Work order »
Once you have checked the records that follow, state how many of their lines hold "Pick", giving the number only.

________________________________________

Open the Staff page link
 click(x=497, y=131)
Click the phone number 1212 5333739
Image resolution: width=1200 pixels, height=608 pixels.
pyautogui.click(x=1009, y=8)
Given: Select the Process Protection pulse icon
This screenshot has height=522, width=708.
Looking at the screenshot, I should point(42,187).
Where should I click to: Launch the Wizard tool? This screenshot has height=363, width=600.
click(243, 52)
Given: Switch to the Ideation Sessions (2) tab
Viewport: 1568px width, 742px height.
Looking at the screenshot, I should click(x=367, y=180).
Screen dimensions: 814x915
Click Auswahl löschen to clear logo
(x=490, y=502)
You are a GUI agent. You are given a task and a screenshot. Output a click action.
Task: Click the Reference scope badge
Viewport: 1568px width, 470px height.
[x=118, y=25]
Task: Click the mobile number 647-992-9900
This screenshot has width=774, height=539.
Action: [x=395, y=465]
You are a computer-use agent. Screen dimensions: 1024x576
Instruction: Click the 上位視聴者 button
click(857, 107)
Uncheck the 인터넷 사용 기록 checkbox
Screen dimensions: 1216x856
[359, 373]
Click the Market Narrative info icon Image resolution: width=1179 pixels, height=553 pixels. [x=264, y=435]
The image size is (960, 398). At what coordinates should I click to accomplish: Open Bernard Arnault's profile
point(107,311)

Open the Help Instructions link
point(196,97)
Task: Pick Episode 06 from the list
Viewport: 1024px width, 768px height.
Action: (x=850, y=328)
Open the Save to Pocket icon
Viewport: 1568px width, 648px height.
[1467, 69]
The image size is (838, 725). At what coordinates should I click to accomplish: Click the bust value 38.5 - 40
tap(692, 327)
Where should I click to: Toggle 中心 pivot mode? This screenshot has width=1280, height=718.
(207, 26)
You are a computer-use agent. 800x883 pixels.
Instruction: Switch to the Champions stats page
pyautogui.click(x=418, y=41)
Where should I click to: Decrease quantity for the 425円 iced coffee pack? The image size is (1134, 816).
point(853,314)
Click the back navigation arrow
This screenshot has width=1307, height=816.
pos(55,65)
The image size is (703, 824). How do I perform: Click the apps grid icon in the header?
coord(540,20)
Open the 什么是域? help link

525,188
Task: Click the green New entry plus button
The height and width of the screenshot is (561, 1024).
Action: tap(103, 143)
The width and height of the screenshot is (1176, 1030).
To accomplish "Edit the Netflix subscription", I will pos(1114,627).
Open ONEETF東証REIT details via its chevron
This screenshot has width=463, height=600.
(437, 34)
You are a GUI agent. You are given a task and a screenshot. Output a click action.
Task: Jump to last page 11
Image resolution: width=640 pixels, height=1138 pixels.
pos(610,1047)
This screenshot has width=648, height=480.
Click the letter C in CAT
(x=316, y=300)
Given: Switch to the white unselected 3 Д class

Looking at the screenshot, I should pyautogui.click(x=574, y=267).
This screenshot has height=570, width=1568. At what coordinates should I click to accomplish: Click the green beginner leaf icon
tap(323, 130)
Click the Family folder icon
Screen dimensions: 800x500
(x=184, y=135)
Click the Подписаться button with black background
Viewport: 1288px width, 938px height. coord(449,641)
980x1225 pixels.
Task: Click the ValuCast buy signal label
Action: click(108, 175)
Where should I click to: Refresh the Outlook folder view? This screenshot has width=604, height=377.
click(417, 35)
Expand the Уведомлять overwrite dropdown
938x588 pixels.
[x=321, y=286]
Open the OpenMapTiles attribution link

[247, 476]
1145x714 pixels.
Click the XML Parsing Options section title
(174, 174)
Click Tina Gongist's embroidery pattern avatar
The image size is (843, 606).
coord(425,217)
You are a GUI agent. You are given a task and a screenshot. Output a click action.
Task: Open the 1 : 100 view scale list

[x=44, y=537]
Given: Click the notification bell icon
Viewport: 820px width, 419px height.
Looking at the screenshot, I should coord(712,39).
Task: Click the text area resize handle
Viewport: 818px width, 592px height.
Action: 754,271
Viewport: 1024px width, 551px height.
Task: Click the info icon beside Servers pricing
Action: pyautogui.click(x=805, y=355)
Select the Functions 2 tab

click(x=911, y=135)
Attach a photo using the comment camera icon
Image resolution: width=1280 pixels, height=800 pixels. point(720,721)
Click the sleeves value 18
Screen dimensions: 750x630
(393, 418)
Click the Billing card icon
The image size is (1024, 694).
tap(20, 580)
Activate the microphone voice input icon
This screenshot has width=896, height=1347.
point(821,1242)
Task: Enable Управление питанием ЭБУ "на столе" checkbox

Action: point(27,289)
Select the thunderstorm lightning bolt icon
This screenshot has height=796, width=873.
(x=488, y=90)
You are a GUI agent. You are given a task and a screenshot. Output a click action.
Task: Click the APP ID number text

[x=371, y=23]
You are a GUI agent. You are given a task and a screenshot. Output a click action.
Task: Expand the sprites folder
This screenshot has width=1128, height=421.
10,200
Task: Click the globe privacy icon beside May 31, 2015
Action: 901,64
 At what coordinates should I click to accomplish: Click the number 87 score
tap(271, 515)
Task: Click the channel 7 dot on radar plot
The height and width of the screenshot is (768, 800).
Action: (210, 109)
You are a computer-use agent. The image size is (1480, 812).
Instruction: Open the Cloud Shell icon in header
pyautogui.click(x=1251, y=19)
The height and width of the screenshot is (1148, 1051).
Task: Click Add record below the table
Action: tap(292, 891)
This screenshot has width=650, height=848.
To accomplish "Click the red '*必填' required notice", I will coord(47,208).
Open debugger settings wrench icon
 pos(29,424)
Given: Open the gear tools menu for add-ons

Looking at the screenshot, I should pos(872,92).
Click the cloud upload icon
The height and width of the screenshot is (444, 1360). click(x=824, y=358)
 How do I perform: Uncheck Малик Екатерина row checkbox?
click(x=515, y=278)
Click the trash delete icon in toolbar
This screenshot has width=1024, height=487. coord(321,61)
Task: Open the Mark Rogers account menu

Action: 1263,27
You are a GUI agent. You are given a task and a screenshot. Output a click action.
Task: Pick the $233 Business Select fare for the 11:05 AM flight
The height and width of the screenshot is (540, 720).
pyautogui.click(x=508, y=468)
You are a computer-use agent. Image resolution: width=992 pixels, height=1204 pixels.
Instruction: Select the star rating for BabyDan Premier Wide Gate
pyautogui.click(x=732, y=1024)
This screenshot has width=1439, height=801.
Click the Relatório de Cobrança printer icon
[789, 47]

________________________________________

Expected output »
2